## What to work on
Show every line of the records that contains the word "axis", matching case exactly.

****

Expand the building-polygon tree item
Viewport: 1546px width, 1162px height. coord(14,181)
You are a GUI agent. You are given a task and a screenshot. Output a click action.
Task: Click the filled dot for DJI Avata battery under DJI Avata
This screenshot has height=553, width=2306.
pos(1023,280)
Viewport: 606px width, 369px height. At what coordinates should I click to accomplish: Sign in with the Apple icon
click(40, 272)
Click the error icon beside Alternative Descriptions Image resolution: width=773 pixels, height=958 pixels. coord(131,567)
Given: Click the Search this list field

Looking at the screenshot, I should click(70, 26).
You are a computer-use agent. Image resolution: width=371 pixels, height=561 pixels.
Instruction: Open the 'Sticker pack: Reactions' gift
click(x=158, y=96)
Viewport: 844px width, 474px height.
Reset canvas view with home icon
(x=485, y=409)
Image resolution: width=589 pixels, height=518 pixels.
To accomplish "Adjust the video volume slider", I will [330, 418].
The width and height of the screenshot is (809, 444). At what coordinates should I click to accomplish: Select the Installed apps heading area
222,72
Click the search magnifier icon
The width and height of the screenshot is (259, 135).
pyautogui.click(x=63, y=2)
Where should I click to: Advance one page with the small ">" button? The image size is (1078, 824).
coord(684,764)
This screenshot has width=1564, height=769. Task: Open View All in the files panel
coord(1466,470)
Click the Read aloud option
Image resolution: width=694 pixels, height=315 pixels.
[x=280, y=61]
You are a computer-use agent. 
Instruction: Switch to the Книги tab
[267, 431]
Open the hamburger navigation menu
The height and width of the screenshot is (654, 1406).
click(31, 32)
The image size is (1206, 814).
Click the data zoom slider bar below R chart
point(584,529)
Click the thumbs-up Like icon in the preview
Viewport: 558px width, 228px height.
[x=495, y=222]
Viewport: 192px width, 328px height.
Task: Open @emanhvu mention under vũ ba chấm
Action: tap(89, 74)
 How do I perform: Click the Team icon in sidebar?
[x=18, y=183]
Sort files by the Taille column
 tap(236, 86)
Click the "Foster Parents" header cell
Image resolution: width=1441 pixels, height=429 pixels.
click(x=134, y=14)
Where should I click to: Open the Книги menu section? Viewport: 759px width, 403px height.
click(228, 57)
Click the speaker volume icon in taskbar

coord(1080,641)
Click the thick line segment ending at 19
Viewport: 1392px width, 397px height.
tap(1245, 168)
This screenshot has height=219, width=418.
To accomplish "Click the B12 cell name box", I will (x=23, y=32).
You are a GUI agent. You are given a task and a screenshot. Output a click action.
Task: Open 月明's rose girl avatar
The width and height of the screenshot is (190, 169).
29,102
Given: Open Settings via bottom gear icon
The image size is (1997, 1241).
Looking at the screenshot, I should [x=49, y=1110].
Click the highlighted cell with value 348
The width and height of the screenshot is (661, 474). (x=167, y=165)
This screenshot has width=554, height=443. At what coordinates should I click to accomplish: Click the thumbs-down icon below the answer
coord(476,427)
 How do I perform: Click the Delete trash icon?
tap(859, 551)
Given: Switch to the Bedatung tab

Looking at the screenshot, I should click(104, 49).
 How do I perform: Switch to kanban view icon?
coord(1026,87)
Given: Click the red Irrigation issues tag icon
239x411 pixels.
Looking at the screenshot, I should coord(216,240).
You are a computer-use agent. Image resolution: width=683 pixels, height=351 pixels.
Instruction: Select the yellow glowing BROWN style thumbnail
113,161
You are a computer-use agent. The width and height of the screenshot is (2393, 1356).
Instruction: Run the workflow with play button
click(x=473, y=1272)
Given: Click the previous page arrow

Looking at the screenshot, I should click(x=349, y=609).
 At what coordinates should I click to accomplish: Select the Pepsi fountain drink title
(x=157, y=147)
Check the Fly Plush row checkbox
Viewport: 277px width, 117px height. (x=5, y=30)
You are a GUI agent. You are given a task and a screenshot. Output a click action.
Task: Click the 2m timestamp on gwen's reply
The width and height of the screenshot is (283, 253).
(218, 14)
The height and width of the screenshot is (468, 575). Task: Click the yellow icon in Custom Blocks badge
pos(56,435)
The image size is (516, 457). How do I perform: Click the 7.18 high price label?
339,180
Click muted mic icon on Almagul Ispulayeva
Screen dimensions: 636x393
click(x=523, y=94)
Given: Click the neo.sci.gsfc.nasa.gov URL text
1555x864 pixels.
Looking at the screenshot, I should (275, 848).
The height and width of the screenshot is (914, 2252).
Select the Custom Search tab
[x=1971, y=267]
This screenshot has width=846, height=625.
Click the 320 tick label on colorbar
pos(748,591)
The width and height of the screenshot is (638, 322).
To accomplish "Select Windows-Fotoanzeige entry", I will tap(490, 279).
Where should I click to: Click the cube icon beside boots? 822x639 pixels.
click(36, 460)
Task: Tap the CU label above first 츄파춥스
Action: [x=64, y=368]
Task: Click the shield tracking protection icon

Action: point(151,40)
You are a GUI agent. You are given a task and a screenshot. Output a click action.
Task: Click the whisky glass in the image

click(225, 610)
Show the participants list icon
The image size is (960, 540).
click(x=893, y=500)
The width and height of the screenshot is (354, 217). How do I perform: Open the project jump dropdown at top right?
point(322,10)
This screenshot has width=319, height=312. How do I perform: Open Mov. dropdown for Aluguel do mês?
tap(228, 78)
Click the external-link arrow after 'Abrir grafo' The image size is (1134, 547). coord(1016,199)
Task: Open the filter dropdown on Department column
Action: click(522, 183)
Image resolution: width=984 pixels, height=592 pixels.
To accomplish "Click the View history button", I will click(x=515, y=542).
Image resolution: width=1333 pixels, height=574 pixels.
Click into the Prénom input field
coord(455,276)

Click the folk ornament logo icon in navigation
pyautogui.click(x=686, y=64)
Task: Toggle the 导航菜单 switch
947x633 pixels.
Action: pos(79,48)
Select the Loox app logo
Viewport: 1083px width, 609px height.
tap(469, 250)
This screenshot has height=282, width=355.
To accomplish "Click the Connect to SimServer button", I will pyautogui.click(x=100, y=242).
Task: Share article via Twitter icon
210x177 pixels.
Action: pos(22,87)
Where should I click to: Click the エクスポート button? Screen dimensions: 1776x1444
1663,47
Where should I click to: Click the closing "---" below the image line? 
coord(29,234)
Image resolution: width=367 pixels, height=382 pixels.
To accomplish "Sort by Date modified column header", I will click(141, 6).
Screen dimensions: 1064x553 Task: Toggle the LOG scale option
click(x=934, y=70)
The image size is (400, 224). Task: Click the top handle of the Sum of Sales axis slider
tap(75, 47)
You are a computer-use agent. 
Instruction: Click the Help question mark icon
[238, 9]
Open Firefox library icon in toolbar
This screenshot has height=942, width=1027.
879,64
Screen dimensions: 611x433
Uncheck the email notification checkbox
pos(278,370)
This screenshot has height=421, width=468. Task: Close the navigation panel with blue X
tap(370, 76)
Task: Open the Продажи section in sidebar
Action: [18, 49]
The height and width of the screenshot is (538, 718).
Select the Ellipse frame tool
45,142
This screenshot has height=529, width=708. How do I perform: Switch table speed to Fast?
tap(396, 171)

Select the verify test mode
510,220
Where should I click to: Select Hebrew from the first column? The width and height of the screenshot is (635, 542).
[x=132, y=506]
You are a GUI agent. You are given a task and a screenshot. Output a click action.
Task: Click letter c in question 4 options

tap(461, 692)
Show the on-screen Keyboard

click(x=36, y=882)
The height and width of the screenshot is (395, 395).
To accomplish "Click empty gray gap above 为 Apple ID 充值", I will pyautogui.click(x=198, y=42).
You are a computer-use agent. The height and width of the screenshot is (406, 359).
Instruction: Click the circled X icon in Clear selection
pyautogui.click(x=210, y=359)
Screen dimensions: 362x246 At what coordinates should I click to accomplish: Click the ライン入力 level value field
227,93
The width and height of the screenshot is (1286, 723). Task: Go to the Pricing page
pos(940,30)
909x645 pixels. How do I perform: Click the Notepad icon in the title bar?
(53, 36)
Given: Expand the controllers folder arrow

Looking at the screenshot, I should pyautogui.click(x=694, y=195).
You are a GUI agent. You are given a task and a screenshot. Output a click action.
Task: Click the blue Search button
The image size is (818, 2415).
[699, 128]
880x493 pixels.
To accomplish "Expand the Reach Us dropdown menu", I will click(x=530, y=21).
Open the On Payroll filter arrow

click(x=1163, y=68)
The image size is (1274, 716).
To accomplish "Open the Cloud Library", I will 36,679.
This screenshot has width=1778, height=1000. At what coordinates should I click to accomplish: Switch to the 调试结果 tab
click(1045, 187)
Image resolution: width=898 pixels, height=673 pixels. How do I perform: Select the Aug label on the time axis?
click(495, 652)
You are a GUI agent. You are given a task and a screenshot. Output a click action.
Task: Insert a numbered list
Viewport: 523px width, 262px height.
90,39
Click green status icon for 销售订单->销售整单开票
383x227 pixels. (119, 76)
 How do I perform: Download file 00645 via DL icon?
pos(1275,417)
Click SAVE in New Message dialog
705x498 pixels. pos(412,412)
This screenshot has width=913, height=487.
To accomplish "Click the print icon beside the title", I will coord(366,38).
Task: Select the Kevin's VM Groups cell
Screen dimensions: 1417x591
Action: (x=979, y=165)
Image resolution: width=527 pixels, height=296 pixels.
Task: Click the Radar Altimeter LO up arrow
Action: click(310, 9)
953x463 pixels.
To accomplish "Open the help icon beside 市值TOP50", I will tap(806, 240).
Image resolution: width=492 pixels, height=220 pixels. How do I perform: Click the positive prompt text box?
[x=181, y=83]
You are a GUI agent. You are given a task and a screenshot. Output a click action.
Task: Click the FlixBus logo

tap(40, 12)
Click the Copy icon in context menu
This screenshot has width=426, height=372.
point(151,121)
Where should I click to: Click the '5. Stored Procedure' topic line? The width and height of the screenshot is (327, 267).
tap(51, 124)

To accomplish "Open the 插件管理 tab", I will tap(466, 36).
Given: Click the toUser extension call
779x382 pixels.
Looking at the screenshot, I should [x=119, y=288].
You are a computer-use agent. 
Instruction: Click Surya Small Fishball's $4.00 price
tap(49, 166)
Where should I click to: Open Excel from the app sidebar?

****

## Answer to this exercise
The image size is (400, 224). Task: Click the top handle of the Sum of Sales axis slider
Image resolution: width=898 pixels, height=673 pixels. How do I perform: Select the Aug label on the time axis?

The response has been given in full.